_Your instructions_: Could you output, exactly and with nothing else, every line from the one that contains "[메뉴 열기] (17, 16)" through the last line of the listing below?

_Extracted records_:
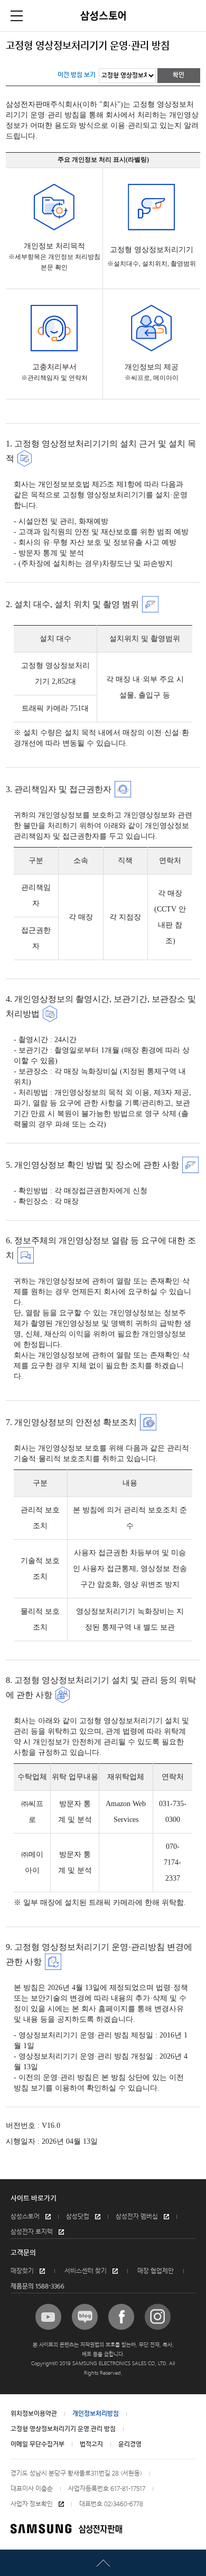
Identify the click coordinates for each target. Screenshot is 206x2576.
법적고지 (91, 2444)
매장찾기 (22, 2271)
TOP (103, 2563)
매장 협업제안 (155, 2271)
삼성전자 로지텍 (32, 2232)
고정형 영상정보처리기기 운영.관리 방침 (63, 2429)
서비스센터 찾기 (85, 2271)
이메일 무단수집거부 (37, 2444)
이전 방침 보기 (77, 75)
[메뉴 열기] (17, 16)
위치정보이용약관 (34, 2413)
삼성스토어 (25, 2216)
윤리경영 (130, 2444)
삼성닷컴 (77, 2216)
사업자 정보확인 (32, 2504)
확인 (178, 75)
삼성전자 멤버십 (137, 2216)
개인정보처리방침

_Answer space_:
[메뉴 열기] (17, 16)
위치정보이용약관 (34, 2413)
삼성스토어 (25, 2216)
윤리경영 (130, 2444)
삼성닷컴 (77, 2216)
사업자 정보확인 (32, 2504)
확인 (178, 75)
삼성전자 멤버십 (137, 2216)
개인정보처리방침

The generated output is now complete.